## Stated goal:
Rewrite the material from the line with "Where should I click to: Select the" through the end of the material, replacing "right arrow" with "left arrow" and leaving everything else unchanged. Omit the pictures from your answer.

## Supplied material:
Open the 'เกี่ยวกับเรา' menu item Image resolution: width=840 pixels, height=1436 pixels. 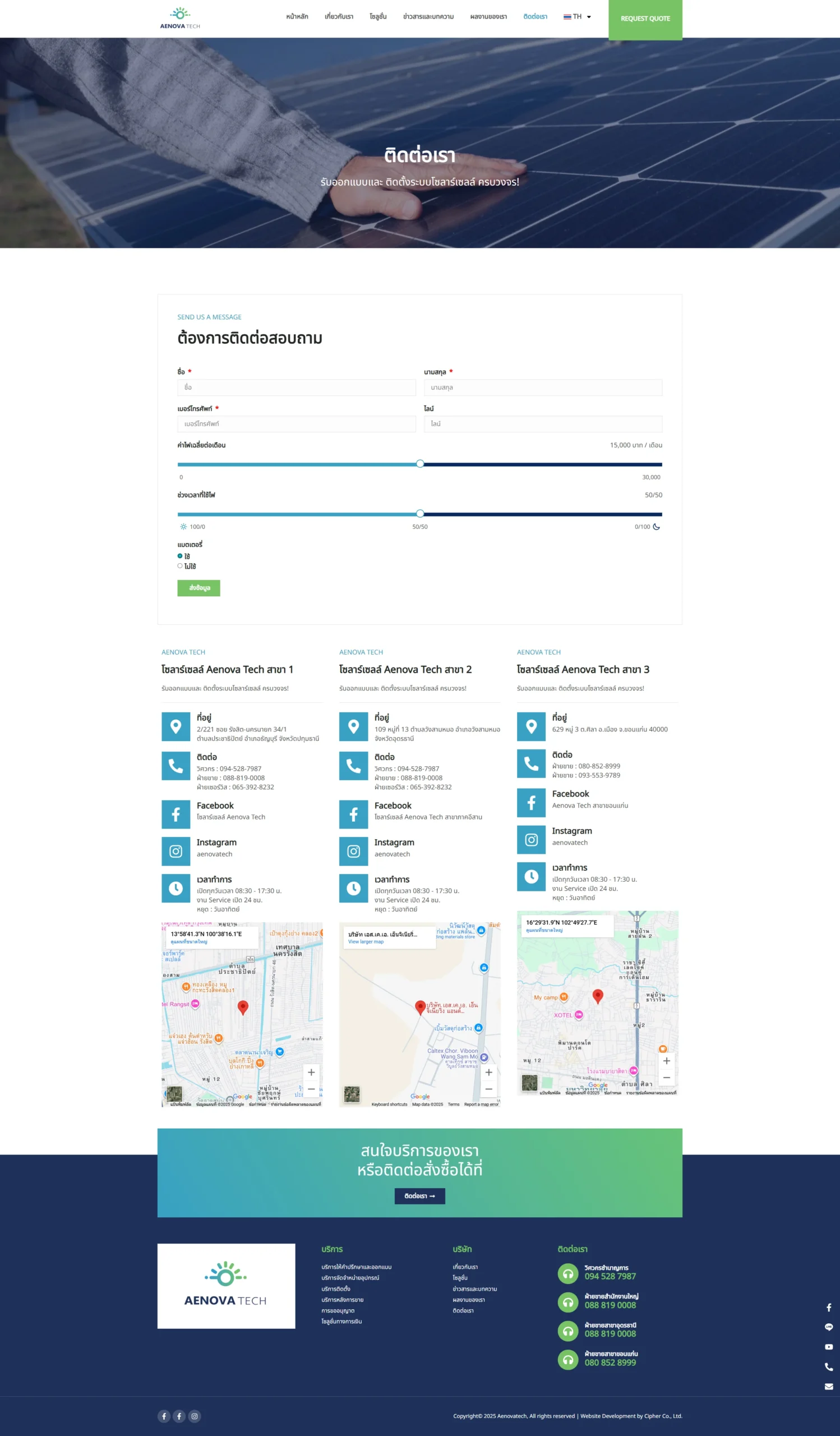click(339, 17)
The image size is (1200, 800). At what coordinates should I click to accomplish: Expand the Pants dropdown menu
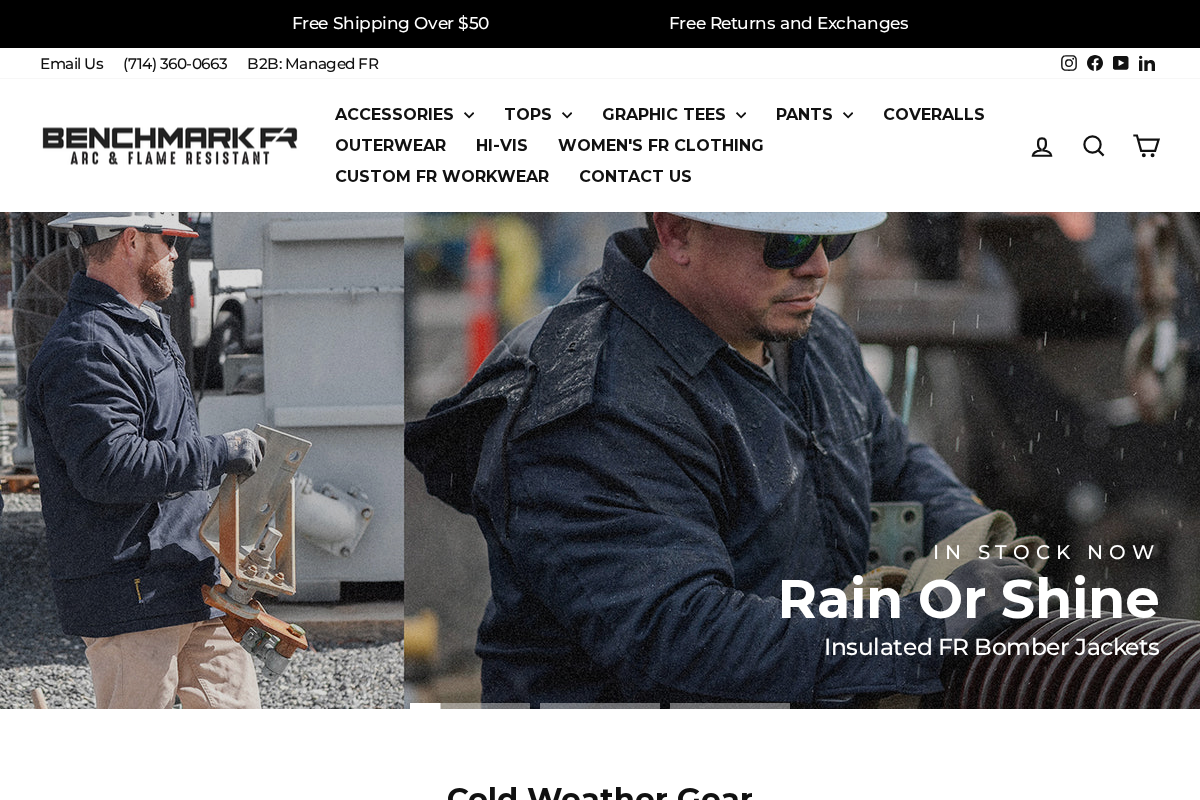pyautogui.click(x=815, y=114)
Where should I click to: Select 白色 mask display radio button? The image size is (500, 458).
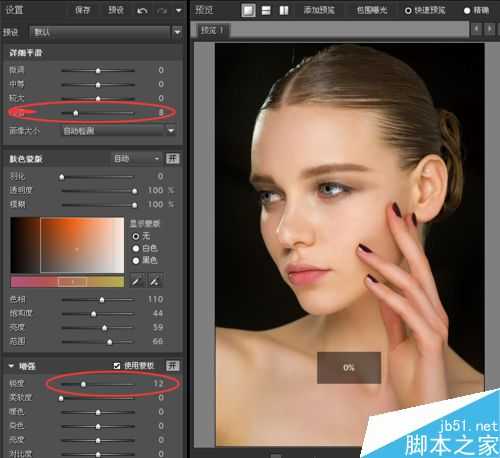[x=136, y=249]
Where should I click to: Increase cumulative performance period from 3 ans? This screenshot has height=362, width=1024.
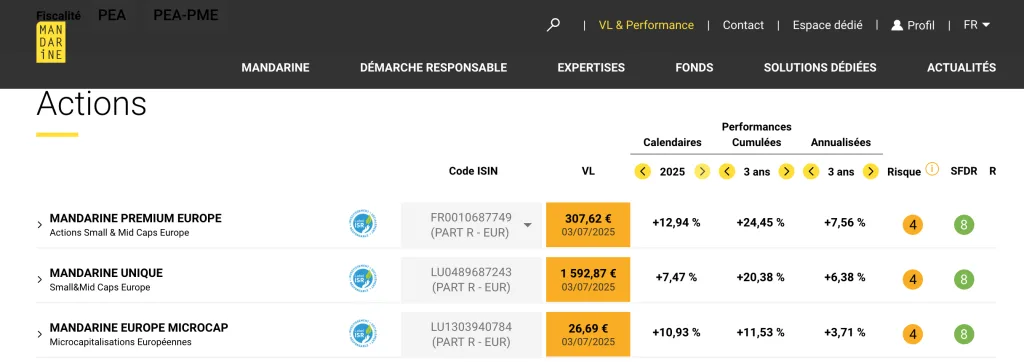click(786, 172)
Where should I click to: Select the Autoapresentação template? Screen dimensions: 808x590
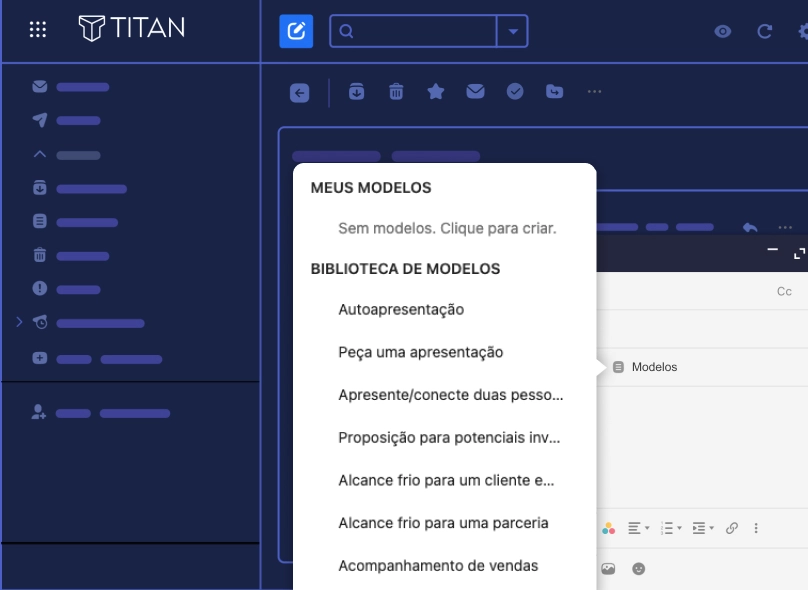pos(401,310)
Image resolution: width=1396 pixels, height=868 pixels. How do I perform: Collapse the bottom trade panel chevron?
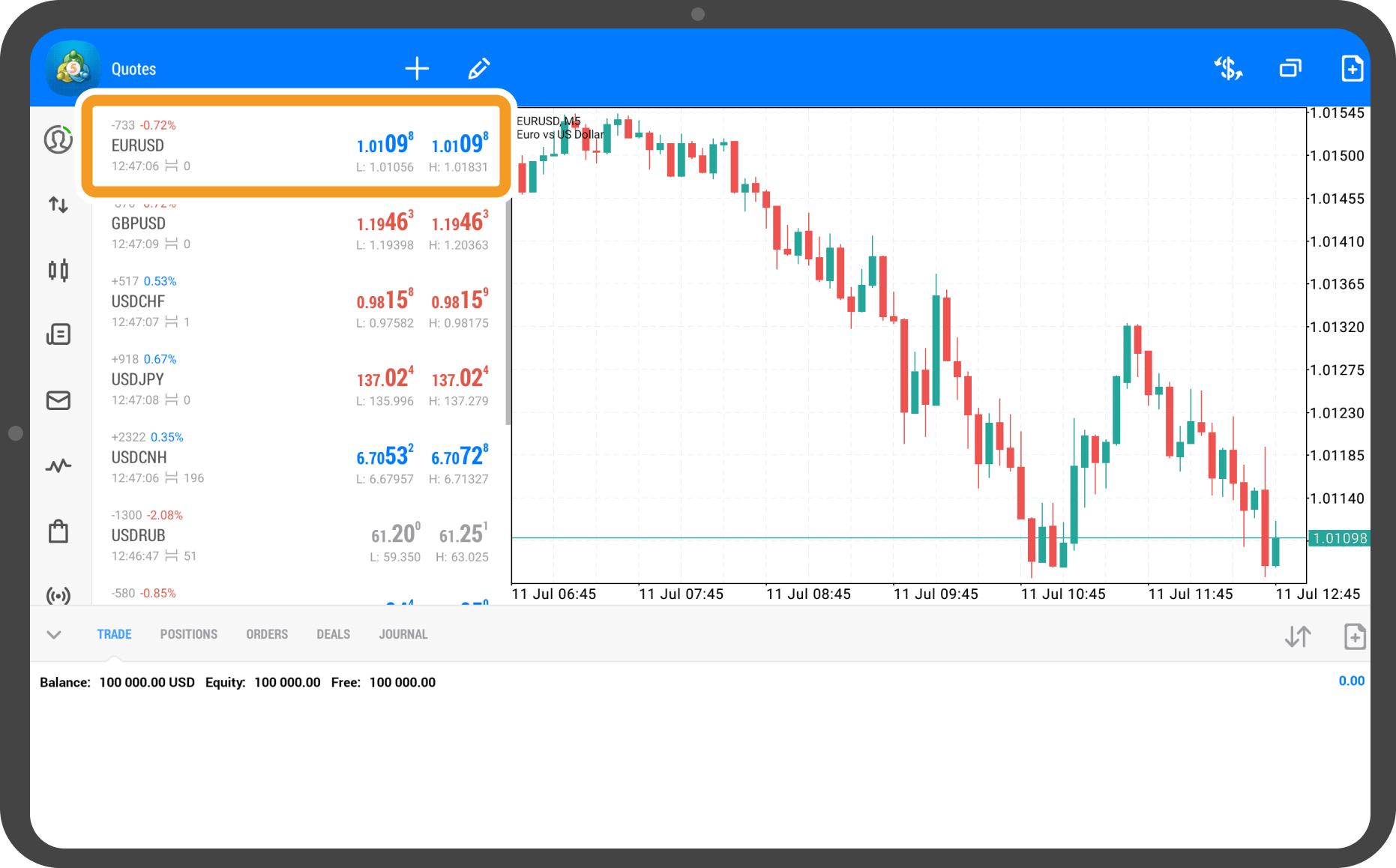[54, 635]
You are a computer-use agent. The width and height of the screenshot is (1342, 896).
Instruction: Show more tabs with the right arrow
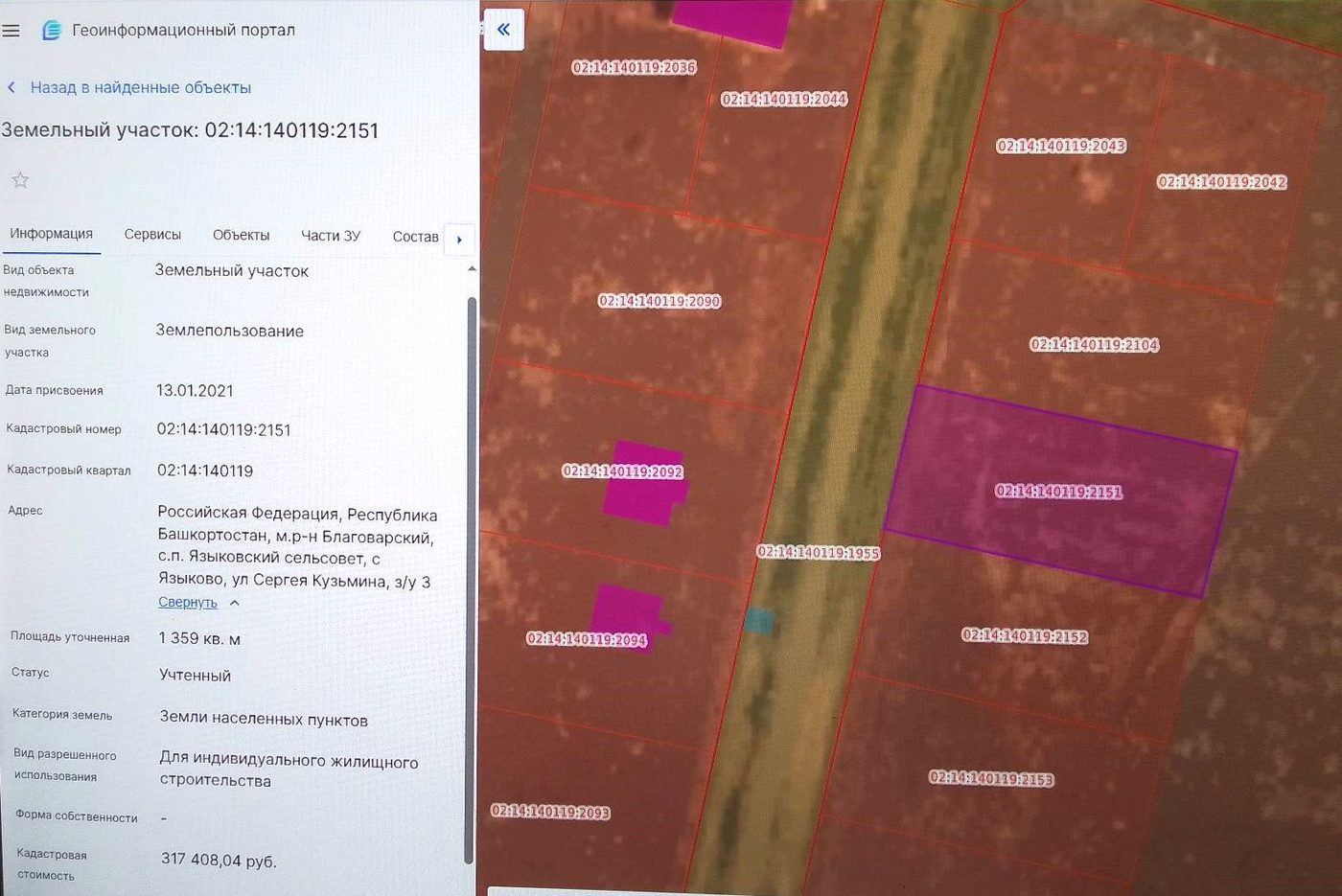pyautogui.click(x=460, y=239)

## Finished answer:
Where should I click to: Select the Autoapresentação template? Screen dimensions: 808x590
pos(401,310)
Image resolution: width=1396 pixels, height=868 pixels. How do I perform: Collapse the bottom trade panel chevron?
[54, 635]
You are a computer-use agent. The width and height of the screenshot is (1342, 896).
Instruction: Show more tabs with the left arrow
pyautogui.click(x=460, y=239)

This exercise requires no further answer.